ARCHITECT Magazine — "FDNY Rescue Company 2"

“Early in the process of designing a new home for Brooklyn’s Rescue Company 2, one of the New York City Fire Department (FDNY)’s six elite emergency response teams, Jeanne Gang, FAIA, and her office came to a surprising realization: The urban rescue workers they were dealing with knew almost as much about architecture as they did. ‘They have to go into all sorts of buildings, often without light,’ says Gang, whose Chicago-based firm won a competition to design the facility in 2015. ‘They have this mental picture of all these different styles in their head.’ That intimate relationship between client and design informed almost every aspect of the building, which was commissioned as part of New York’s Project Excellence program and opened in 2019.

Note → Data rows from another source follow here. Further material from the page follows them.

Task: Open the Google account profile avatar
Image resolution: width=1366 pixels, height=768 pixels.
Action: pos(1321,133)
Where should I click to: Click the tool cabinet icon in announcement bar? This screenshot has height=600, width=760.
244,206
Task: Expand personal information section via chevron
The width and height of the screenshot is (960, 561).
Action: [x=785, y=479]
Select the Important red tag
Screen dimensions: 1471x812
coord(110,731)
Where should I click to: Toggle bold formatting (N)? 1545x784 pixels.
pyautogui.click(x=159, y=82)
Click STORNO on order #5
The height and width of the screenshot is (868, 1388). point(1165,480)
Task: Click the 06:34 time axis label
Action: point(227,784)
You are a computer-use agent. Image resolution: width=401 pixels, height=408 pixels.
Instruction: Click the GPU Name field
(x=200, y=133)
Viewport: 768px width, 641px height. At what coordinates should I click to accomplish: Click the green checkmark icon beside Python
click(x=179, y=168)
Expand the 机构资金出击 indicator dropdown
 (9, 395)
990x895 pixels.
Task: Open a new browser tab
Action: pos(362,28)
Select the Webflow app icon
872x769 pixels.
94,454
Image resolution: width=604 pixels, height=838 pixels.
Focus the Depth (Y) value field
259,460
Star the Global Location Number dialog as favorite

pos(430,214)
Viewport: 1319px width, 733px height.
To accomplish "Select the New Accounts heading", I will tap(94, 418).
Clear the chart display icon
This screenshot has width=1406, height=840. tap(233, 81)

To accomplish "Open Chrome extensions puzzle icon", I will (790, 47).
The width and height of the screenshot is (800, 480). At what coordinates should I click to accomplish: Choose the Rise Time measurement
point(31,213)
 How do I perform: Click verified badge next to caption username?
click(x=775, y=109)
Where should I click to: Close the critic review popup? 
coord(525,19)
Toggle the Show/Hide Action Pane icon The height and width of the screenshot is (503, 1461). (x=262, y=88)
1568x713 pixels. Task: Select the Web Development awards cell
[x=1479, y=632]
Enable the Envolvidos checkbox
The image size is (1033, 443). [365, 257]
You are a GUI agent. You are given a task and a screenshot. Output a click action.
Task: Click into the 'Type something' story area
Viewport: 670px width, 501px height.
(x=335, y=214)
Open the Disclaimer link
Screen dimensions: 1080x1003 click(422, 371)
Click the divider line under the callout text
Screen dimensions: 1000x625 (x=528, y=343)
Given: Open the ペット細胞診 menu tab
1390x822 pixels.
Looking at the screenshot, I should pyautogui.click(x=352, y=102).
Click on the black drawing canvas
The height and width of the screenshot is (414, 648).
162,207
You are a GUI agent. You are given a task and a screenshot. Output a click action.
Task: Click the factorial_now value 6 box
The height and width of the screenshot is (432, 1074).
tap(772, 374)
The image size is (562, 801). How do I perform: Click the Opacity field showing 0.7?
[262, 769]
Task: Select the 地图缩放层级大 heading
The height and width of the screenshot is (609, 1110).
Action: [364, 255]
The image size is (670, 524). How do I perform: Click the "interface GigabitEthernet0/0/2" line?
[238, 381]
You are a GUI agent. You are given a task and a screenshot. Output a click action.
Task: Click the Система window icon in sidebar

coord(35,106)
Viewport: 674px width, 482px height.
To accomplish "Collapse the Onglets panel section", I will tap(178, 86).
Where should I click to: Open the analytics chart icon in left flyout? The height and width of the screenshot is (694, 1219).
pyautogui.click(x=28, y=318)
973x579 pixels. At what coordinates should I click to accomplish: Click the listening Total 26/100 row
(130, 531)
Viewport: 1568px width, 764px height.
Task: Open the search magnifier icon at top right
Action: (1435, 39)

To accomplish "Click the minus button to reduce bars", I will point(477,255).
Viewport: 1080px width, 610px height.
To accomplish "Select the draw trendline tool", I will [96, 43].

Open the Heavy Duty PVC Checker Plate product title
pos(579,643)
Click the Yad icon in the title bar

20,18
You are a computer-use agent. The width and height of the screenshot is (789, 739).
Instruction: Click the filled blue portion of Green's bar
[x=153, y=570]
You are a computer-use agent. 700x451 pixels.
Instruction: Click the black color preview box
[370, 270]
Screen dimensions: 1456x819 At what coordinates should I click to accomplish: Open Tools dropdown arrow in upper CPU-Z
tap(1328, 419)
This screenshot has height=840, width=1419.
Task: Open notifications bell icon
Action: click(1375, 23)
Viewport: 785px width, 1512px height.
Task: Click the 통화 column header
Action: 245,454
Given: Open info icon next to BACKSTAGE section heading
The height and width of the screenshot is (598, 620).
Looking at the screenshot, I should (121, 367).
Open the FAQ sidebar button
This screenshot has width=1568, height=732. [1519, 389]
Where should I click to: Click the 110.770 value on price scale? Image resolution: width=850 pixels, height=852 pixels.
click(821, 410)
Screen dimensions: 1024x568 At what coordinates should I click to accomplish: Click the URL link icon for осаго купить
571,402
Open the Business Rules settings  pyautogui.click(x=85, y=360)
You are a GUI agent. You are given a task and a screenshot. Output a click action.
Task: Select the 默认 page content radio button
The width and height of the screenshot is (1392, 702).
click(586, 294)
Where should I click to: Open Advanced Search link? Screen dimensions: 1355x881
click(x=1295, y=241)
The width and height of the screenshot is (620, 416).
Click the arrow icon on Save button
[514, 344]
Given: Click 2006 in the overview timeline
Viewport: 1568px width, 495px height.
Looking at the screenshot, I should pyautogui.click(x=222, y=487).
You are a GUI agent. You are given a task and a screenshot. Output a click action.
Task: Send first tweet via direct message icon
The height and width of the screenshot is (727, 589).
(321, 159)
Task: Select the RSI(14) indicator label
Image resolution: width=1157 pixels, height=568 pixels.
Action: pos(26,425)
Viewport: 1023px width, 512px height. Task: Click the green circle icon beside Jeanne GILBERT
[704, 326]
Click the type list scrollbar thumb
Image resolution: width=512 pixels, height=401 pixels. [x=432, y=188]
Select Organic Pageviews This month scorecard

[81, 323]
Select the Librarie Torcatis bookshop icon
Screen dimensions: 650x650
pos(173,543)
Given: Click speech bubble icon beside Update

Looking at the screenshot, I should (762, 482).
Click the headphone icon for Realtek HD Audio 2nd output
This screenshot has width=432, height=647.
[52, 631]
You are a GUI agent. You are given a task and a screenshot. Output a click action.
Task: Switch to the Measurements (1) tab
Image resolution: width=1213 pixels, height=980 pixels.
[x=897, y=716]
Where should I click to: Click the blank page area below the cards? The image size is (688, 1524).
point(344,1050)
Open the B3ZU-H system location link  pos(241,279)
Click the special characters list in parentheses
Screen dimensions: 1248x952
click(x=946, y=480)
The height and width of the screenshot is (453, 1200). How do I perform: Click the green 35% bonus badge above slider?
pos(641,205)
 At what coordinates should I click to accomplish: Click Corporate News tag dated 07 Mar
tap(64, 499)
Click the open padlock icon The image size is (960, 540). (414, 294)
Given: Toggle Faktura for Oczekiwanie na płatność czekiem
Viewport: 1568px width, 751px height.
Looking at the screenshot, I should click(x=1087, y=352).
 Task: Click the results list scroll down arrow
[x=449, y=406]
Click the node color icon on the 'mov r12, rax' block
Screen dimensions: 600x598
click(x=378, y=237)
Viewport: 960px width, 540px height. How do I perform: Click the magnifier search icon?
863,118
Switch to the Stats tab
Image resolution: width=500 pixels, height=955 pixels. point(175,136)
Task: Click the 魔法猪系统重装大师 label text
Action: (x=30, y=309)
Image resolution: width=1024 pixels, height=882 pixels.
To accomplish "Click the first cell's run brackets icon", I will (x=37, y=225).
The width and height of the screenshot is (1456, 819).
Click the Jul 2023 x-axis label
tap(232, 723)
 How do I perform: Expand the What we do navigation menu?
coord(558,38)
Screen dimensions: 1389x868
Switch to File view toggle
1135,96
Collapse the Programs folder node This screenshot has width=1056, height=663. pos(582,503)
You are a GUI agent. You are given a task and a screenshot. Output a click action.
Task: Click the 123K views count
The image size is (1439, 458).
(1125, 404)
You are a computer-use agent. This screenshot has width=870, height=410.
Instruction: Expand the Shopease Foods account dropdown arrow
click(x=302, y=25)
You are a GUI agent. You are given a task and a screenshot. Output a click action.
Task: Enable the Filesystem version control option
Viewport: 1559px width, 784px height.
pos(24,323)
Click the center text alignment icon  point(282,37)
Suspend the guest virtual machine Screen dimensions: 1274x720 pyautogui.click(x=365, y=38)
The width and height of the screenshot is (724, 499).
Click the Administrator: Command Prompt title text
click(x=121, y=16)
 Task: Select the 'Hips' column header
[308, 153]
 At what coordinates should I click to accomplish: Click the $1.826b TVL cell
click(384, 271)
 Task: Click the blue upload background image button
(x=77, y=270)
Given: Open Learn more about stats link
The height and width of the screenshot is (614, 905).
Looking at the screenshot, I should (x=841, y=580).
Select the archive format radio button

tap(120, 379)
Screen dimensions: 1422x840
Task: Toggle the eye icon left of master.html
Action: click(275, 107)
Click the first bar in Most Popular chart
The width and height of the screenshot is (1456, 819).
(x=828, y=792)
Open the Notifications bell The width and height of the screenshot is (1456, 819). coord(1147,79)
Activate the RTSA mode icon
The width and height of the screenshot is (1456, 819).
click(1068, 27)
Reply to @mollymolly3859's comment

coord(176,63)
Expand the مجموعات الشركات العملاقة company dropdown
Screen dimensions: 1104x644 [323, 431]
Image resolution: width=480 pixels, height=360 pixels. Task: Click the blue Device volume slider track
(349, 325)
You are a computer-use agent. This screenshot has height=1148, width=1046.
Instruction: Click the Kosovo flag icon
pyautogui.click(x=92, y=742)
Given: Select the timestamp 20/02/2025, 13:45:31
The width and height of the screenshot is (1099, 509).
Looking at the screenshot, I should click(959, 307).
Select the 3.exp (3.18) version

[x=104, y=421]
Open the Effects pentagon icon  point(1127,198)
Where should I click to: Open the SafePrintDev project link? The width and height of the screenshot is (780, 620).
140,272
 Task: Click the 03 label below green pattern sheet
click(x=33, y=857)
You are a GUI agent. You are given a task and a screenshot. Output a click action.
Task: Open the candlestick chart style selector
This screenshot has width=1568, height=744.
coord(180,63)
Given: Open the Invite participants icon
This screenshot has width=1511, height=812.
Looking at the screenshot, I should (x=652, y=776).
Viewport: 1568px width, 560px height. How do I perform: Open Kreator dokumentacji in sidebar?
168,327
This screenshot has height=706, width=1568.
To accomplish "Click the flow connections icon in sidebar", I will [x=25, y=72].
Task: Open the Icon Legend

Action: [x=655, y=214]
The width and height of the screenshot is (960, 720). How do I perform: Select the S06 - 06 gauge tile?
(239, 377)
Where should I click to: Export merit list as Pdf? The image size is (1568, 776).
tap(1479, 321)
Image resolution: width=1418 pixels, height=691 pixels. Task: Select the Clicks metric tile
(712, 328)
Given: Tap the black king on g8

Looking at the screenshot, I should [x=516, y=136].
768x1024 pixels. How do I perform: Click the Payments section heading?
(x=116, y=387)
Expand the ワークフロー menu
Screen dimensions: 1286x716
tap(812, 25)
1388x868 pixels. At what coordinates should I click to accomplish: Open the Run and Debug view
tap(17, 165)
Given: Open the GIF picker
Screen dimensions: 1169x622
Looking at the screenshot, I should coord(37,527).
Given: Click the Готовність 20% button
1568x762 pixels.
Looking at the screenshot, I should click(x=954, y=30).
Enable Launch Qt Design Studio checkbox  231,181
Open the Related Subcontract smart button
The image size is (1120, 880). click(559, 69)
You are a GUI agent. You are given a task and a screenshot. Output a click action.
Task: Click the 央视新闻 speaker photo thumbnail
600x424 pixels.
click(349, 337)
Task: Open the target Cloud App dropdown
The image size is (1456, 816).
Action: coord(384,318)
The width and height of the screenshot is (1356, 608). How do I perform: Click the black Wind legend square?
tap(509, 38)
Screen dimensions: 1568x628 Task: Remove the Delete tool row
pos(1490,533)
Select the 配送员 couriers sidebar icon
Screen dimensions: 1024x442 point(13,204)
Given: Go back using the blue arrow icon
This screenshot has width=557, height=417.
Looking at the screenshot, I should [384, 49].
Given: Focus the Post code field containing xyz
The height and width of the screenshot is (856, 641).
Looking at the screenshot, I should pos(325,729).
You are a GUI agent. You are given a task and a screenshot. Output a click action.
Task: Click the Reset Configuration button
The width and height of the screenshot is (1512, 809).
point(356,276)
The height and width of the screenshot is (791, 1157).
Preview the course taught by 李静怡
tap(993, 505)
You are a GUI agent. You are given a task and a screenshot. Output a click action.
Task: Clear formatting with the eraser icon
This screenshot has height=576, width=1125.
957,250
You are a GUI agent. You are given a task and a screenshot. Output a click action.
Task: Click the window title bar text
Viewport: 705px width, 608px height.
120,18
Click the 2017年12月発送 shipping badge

The architects asked themselves: How do you build a better firehouse? Gang and her team had done extensive research into, and designed, civic buildings, but they had never designed a firehouse before. They began the design process with lengthy interviews with the firefighters themselves—the architects even went out on an emergency call. . . .

Because the new building’s usable floor area was limited to just over 20,000 square feet, barely enough space for the crew and its equipment, Studio Gang had to get creative to integrate training facilities as well. And so the firm designed two firehouses in one. The two-story structure does all the work of a standard firehouse. It can hold up to four apparatuses (or, to lay folk, trucks) and house five firefighters and an officer—there’s a kitchen and even a pair of classic brass fire poles. But the building is also a Swiss Army knife of training tools.

Practically every corner plays double duty. A two-story central atrium brings fresh air and natural light into the truck bay, but its walls are fitted with various window shapes so firefighters can practice rappelling. A trench in the floor opens to simulate a construction-site collapse. Doors at both front and back make it easy to clear out the garage for training drills. Even the exterior walls, made from precast concrete panels, have tie-offs along their parapets to give the 32-member crew opportunities to develop rope skills. ‘This little toolbox is about taking an ordinary building and creating opportunities with it,’ Gang says.”